Any other information on results incl. tables

Summary of findings

Exposed (#)

Mortality (#)

Clinical signs (#)

Bodyweight (g)

Day 1

Day 2

Day 8

Day 15

5

0/5

5/5

317.3

302.7

325.9

348.6

Exposure data

Analytical concentration (mg/L)

MMAD (µm)

GSD

% particles <4 µm

4.701

2.10, 2.40

(mean 2.25)

1.88, 2.12

87.10, 77.91

(mean 82.51)

Applicant's summary and conclusion

Interpretation of results:
Category 5 based on GHS criteria
Conclusions:
The acute (4 -hour, nose-only) inhalation LC50 of DMP Tech was found to be >4.701 mg/L under the conditions of this study. In the absence of any mortality at this concentration, it can reliably be predicted that the LC50 will be >5 mg/L. DMP Tech does not therefore require classification for acute inhalation toxicity according to CLP criteria.
Executive summary:

The acute inhalation toxicity of DMP Tech. (reaction mass of 2-ethyl-2 -(methoxymethyl)-propane-1,3-diol and 2 -ethylpropane-1,3 -diol) was investigated in a Fixed Concentration Procedure study performed according to OECD 433. A single group of five male Sprague-Dawley rats was exposed for four hours (nose-only) to an atmosphere containing liquid aerosols of DMP Tech. at a gravimetric concentration of 4.701 mg/L and observed for 14 days.
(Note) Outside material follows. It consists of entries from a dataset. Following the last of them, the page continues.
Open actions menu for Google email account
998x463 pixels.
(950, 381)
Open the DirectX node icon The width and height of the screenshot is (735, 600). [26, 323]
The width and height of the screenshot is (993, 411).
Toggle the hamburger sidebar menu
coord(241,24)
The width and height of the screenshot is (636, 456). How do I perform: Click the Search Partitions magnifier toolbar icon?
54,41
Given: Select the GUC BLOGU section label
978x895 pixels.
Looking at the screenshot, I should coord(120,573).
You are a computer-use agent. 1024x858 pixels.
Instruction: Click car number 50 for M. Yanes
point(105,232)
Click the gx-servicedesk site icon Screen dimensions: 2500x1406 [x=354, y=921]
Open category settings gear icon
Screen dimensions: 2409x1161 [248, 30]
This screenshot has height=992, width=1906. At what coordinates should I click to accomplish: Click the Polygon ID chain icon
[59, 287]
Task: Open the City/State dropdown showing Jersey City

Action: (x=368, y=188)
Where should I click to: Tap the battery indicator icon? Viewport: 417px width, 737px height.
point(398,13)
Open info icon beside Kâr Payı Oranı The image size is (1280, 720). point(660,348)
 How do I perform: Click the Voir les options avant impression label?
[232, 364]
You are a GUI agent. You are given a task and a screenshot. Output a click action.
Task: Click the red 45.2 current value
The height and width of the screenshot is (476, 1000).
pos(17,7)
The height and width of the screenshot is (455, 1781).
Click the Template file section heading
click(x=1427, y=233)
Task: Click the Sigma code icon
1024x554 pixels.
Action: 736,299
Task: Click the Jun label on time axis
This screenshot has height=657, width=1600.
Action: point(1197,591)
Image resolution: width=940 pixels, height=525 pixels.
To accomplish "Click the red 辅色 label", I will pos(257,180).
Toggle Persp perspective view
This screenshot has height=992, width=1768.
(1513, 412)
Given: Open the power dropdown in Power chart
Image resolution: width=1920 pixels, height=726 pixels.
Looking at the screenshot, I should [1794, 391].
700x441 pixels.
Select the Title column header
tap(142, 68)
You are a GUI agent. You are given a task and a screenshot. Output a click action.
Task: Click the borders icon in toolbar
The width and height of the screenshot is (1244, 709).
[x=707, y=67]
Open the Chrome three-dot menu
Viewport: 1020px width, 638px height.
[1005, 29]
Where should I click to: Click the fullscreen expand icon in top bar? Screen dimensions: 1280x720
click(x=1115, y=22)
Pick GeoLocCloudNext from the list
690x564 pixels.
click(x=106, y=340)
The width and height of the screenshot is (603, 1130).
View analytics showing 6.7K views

No deaths occurred, either during the 4-hour exposure period or during the 14-day observation period. Immediately after exposure, wet fur, chromorrhinorrhoea and/or chromodacryorrhoea were observed in all animals.  These transient signs were considered to be related to the exposure procedure rather than to a direct effect of the test material.  All signs had resolved by one hour after exposure.  From Day 2 (24 hours after exposure) until sacrifice at Day 15, no clinical signs were recorded in any animals and all of them exhibited normal behaviour. A decrease in mean bodyweight of approximately 5% was observed in all animals between Day 1-2.  Bodyweight increased thereafter and had recoverd by Day 8.  Total mean body weight gain of approximately 10% was recorded during the 14 day observation period (from Day 1-15). No macroscopic findings were present in any of the animals at necropsy. The acute (4 -hour, nose-only) inhalation LC50 of DMP Tech was found to be >4.701 mg/L under the conditions of this study.  DMP Tech does not therefore require classification for acute inhalation toxicity according to CLP criteria.